My data is aggregated by hour:
Store | Timestamp | Sales |
---|---|---|
1 | 2019-04-05T08:00:00Z | 10000 |
1 | 2020-04-05T08:00:00Z | 12000 |
1 | 2021-04-05T08:00:00Z | 15000 |
1 | 2022-04-05T08:00:00Z | 20000 |
2 | 2019-04-05T08:00:00Z | 13000 |
2 | 2020-04-05T08:00:00Z | 16000 |
2 | 2021-04-05T08:00:00Z | 19000 |
2 | 2022-04-05T08:00:00Z | 22000 |
Desired result (order may begin with this year) timestamps are not needed. I added them just to clarify:
Store | Timestamp_1 | Sales_1 | Timestamp_2 | Sales_2 | Timestamp_3 | Sales_3 |
---|---|---|---|---|---|---|
1 | 2019-04-05T08:00:00Z | 10000 | 2020-04-05T08:00:00Z | 12000 | 2021-04-05T08:00:00Z | 15000 |
2 | 2019-04-05T08:00:00Z | 13000 | 2020-04-05T08:00:00Z | 16000 | 2021-04-05T08:00:00Z | 19000 |
Any ideas?
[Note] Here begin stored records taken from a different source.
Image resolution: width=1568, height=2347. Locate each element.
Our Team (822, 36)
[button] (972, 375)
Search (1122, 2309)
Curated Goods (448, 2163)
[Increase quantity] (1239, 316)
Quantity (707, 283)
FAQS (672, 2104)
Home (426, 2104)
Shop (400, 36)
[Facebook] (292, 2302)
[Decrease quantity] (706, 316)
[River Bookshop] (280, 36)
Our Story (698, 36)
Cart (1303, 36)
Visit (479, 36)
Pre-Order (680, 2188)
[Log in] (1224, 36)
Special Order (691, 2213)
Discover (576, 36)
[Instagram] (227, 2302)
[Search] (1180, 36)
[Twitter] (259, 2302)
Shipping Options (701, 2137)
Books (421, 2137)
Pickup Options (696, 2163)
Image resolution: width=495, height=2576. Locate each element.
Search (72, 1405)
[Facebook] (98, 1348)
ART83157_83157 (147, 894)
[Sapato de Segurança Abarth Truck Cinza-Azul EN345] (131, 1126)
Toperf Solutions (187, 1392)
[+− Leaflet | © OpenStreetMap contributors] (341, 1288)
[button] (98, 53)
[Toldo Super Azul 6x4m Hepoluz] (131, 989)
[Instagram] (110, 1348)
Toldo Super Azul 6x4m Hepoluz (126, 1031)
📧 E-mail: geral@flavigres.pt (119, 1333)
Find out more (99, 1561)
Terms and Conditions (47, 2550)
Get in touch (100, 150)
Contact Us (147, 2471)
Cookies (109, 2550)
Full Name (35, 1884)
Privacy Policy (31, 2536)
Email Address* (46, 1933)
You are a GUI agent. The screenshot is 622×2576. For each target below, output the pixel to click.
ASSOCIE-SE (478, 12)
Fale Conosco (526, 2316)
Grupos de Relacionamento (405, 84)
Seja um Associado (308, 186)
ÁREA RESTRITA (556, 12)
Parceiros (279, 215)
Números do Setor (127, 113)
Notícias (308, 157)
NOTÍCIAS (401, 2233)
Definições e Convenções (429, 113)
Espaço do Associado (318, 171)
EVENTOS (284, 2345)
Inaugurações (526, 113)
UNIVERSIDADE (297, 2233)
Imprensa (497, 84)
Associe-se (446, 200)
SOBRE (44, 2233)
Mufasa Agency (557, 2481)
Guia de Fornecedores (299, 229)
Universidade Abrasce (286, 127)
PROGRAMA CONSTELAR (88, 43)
Thanks in Advance
Not really your answer but if you only have one days worth of hours
SELECT
store
,hour(date)
,array_agg(object_construct(date::text, sales)) within group (order by date) as hour_history
FROM data_table
GROUP BY 1,2
ORDER BY 1,2;
gives:
STORE | HOUR(DATE) | HOUR_HISTORY |
---|---|---|
1 | 8 | [ { "2019-04-05 08:00:00.000": 10000 }, { "2020-04-05 08:00:00.000": 12000 }, { "2021-04-05 08:00:00.000": 15000 }, { "2022-04-05 08:00:00.000": 20000 } ] |
2 | 8 | [ { "2019-04-05 08:00:00.000": 13000 }, { "2020-04-05 08:00:00.000": 16000 }, { "2021-04-05 08:00:00.000": 19000 }, { "2022-04-05 08:00:00.000": 22000 } ] |
Thus:
SELECT store
,hour_history[0].date::timestamp as Timestamp_1
,hour_history[0].sales::number as Sales_1
,hour_history[1].date::timestamp as Timestamp_2
,hour_history[1].sales::number as Sales_2
,hour_history[2].date::timestamp as Timestamp_3
,hour_history[2].sales::number as Sales_3
FROM (
SELECT
store
,hour(date)
,array_agg(object_construct('date', date::text, 'sales', sales)) within group (order by date) as hour_history
FROM data_table
GROUP BY 1,2
)
ORDER BY 1;
does give:
STORE | TIMESTAMP_1 | SALES_1 | TIMESTAMP_2 | SALES_2 | TIMESTAMP_3 | SALES_3 |
---|---|---|---|---|---|---|
1 | 2019-04-05 08:00:00.000 | 10,000 | 2020-04-05 08:00:00.000 | 12,000 | 2021-04-05 08:00:00.000 | 15,000 |
2 | 2019-04-05 08:00:00.000 | 13,000 | 2020-04-05 08:00:00.000 | 16,000 | 2021-04-05 08:00:00.000 | 19,000 |
If you have many months, day, hours worth of data this works for the inner loop:
SELECT
store
,month(date)
,day(date)
,hour(date)
,array_agg(object_construct('date', date::text, 'sales', sales)) within group (order by date) as hour_history
FROM data_table
GROUP BY 1,2,3,4
AKA:
WITH data_table AS (
SELECT * FROM VALUES
(1,'2019-04-05T08:00:00Z'::timestamp,10000),
(1,'2020-04-05T08:00:00Z'::timestamp,12000),
(1,'2021-04-05T08:00:00Z'::timestamp,15000),
(1,'2022-04-05T08:00:00Z'::timestamp,20000),
(1,'2019-03-05T08:00:00Z'::timestamp,10001),
(1,'2020-03-05T08:00:00Z'::timestamp,12001),
(1,'2021-03-05T08:00:00Z'::timestamp,15001),
(1,'2022-03-05T08:00:00Z'::timestamp,20001),
(1,'2019-04-04T08:00:00Z'::timestamp,10002),
(1,'2020-04-04T08:00:00Z'::timestamp,12002),
(1,'2021-04-04T08:00:00Z'::timestamp,15002),
(1,'2022-04-04T08:00:00Z'::timestamp,20002),
(2,'2019-04-05T08:00:00Z'::timestamp,13000),
(2,'2020-04-05T08:00:00Z'::timestamp,16000),
(2,'2021-04-05T08:00:00Z'::timestamp,19000),
(2,'2022-04-05T08:00:00Z'::timestamp,22000)
t(store, date, sales)
)
SELECT store
,hour_history[0].date::timestamp as Timestamp_1
,hour_history[0].sales::number as Sales_1
,hour_history[1].date::timestamp as Timestamp_2
,hour_history[1].sales::number as Sales_2
,hour_history[2].date::timestamp as Timestamp_3
,hour_history[2].sales::number as Sales_3
FROM (
SELECT
store
,month(date)
,day(date)
,hour(date)
,array_agg(object_construct('date', date::text, 'sales', sales)) within group (order by date) as hour_history
FROM data_table
GROUP BY 1,2,3,4
)
ORDER BY 1;
gives:
STORE | TIMESTAMP_1 | SALES_1 | TIMESTAMP_2 | SALES_2 | TIMESTAMP_3 | SALES_3 |
---|---|---|---|---|---|---|
1 | 2019-04-05 08:00:00.000 | 10,000 | 2020-04-05 08:00:00.000 | 12,000 | 2021-04-05 08:00:00.000 | 15,000 |
1 | 2019-03-05 08:00:00.000 | 10,001 | 2020-03-05 08:00:00.000 | 12,001 | 2021-03-05 08:00:00.000 | 15,001 |
1 | 2019-04-04 08:00:00.000 | 10,002 | 2020-04-04 08:00:00.000 | 12,002 | 2021-04-04 08:00:00.000 | 15,002 |
2 | 2019-04-05 08:00:00.000 | 13,000 | 2020-04-05 08:00:00.000 | 16,000 | 2021-04-05 08:00:00.000 | 19,000 |
What you will note is you example has 4 years of data, and you are throwing away to 2022 data.